## Reading text
Unemployment: Somewhere, USA

As I pointed out a few months ago, empirical studies of the minimum wage have a way of stepping into a host of price-theoretic potholes. Among these pitfalls, there’s one in particular that seems underdeveloped. It relates to the margins of adjustment.

Gordon Tullock emphasized the endless margins of adjustment available to employers in the face of a minimum wage constraint. In Tullock’s account, an employer responds to the minimum wage by shutting off the factory-floor AC on a hot summer’s day.

Tyler Cowen from Marginal Revolution:

On this issue (and many others) I’ve been much influenced by my colleague Gordon Tullock. Gordon notes that the government can make an employer raise nominal money wages, but can’t stop him from turning off the air conditioner. [A more optimistic scenario is that the employer invests in creating a higher-productivity job.] Surely just about every job out there can be made worse, one way or another, in a way that saves the employer money.

## Dataset
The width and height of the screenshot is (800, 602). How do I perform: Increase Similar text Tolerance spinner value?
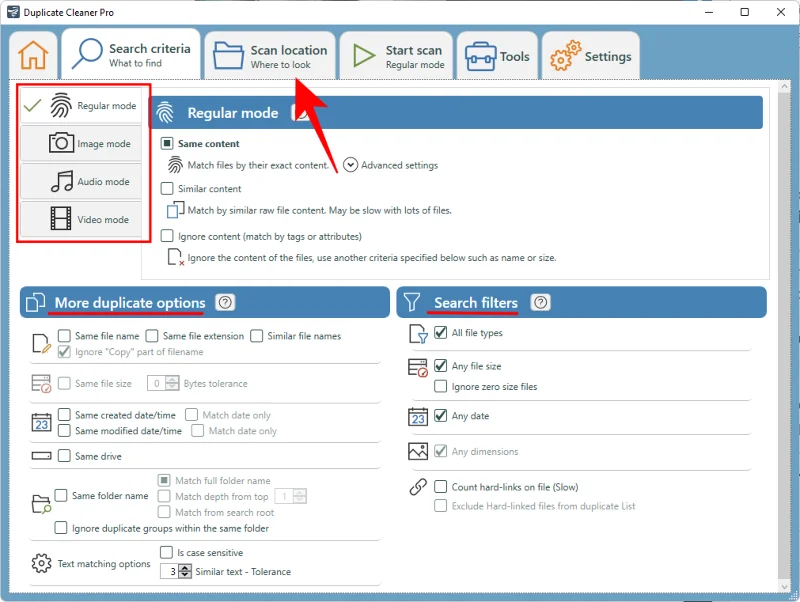[185, 568]
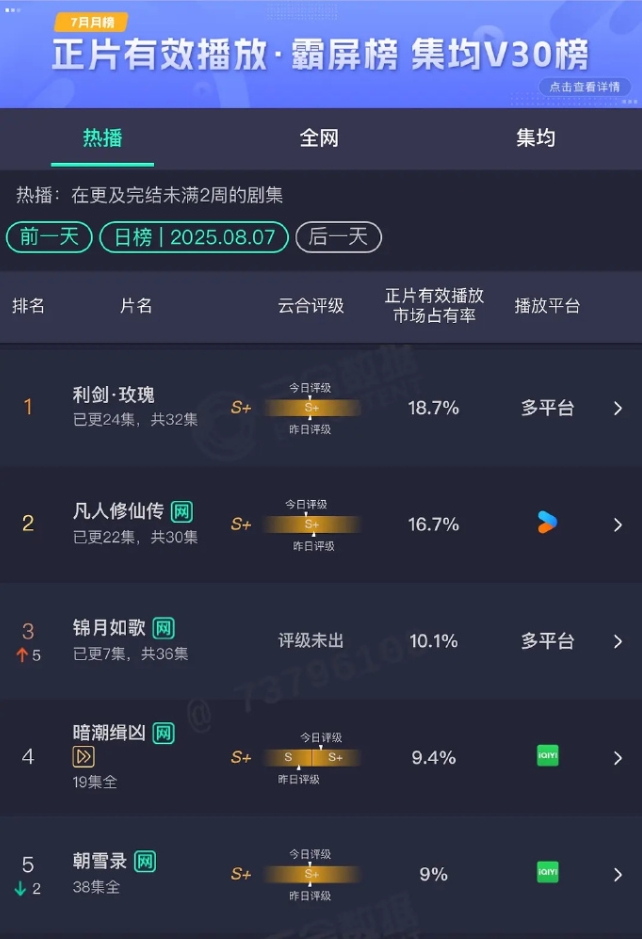Expand details arrow for 利剑·玫瑰
Viewport: 642px width, 939px height.
point(618,408)
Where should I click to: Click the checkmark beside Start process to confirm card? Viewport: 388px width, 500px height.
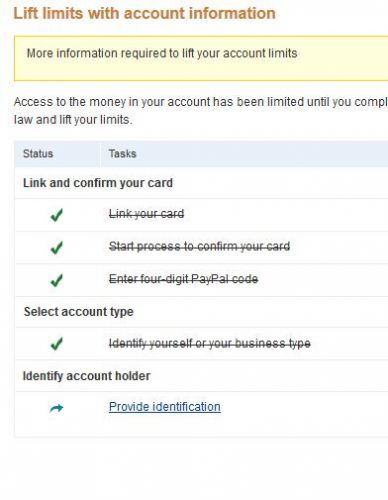click(x=57, y=248)
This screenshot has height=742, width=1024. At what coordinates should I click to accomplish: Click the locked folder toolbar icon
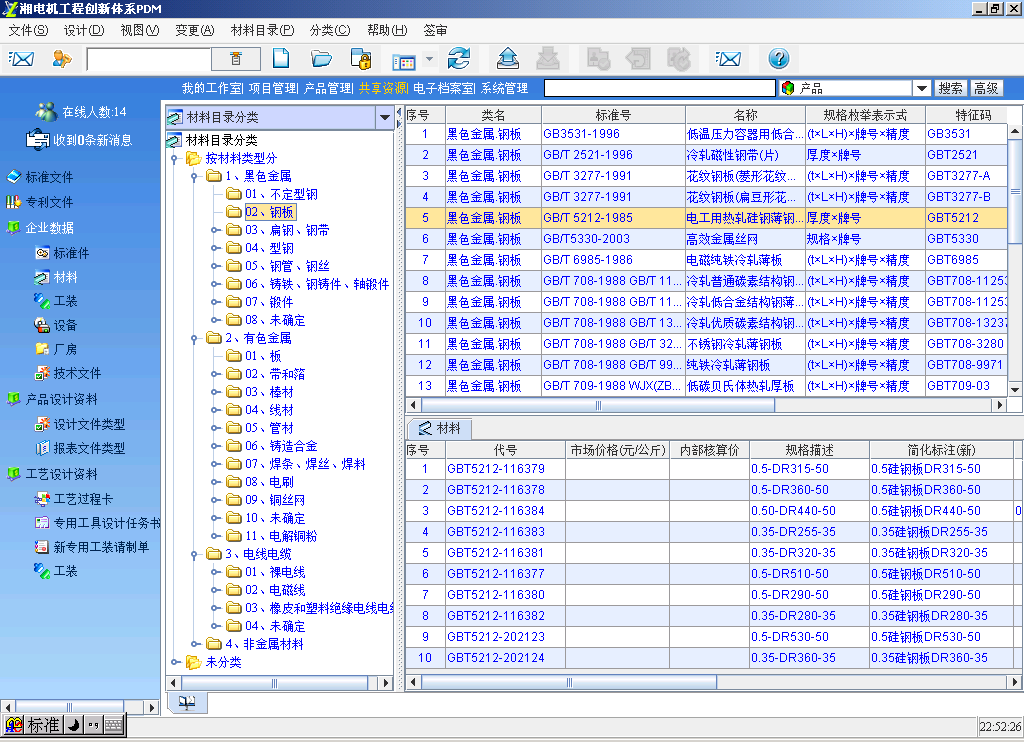(361, 59)
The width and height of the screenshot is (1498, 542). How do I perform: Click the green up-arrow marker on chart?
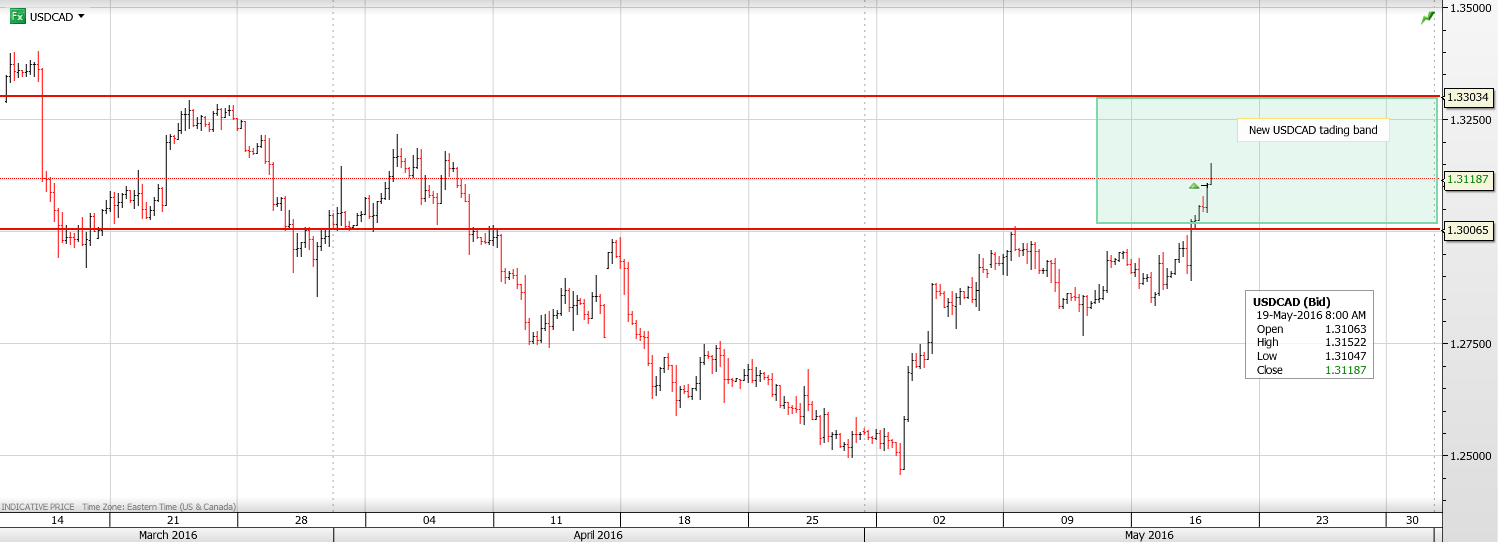1193,186
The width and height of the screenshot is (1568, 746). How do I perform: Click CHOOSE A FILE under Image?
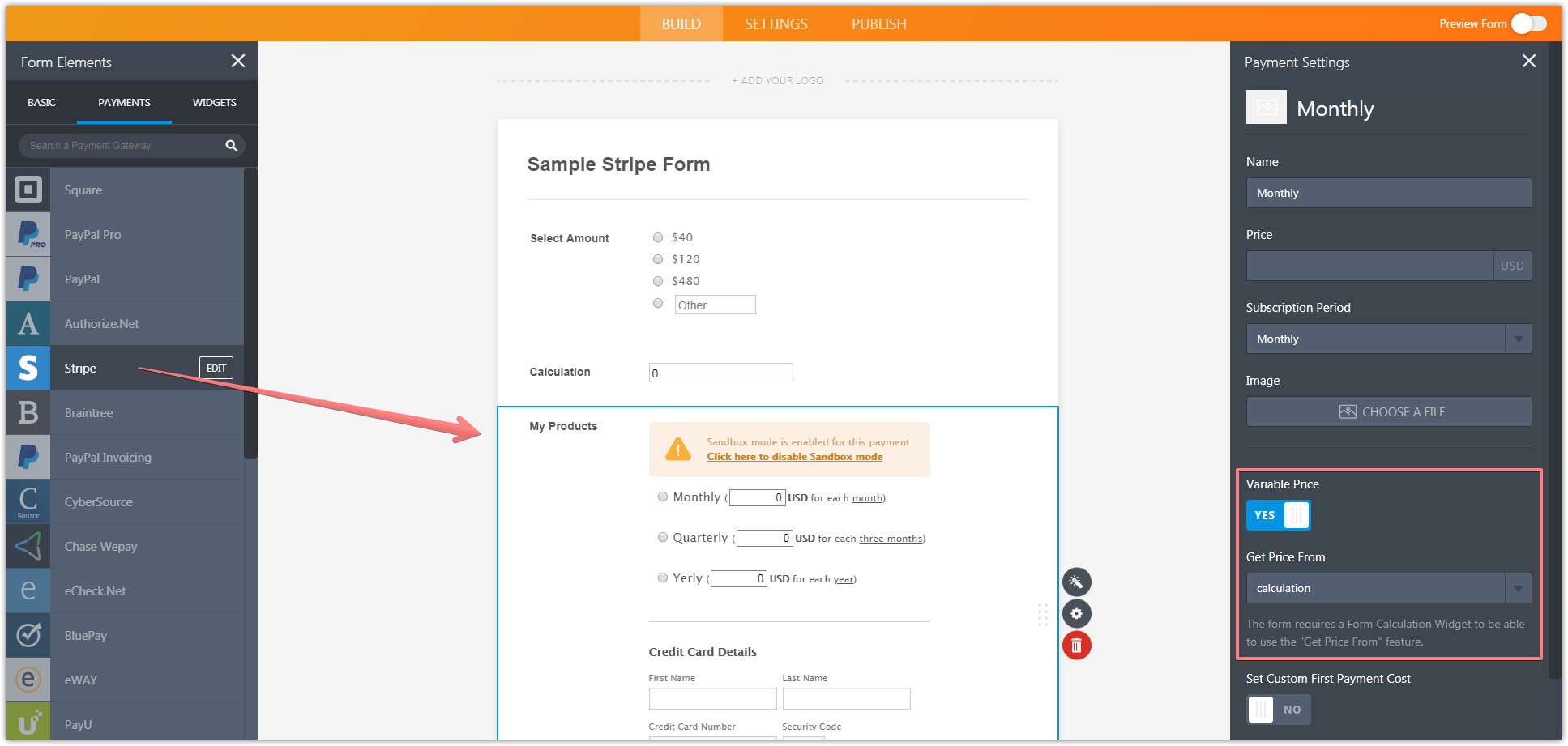(x=1388, y=411)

## Required actions
1 – Answer these about the minimum wage text, using its own wording:
(a) Which pitfall of minimum wage studies does the author say seems underdeveloped?
(b) In Tullock's account, what does an employer do in response to the minimum wage?
(c) What does the bracketed remark describe as a more optimistic scenario?
2 – What are all the proper names in the minimum wage text below its title? Give each one once, in its fullest form.

## Expected outputs
1 –
(a) The one relating to the margins of adjustment.
(b) The employer shuts off the factory-floor AC on a hot summer's day.
(c) The employer invests in creating a higher-productivity job.

2 – Gordon Tullock, Tyler Cowen, Marginal Revolution